[start]
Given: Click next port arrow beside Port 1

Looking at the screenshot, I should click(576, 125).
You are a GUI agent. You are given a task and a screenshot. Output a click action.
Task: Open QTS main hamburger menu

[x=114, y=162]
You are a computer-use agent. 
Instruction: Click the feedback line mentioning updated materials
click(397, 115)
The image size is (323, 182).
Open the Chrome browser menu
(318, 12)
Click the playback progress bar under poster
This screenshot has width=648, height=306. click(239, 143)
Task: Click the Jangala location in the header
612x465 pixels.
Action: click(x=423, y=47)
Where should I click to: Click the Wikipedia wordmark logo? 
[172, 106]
[end]
▸ Task instructions: Reproduce all of the records above word for word, with every line in its original order.

▸ Complete output:
Given: Click next port arrow beside Port 1

Looking at the screenshot, I should click(576, 125).
You are a GUI agent. You are given a task and a screenshot. Output a click action.
Task: Open QTS main hamburger menu

[x=114, y=162]
You are a computer-use agent. 
Instruction: Click the feedback line mentioning updated materials
click(397, 115)
The image size is (323, 182).
Open the Chrome browser menu
(318, 12)
Click the playback progress bar under poster
This screenshot has width=648, height=306. click(239, 143)
Task: Click the Jangala location in the header
612x465 pixels.
Action: click(x=423, y=47)
Where should I click to: Click the Wikipedia wordmark logo? 
[172, 106]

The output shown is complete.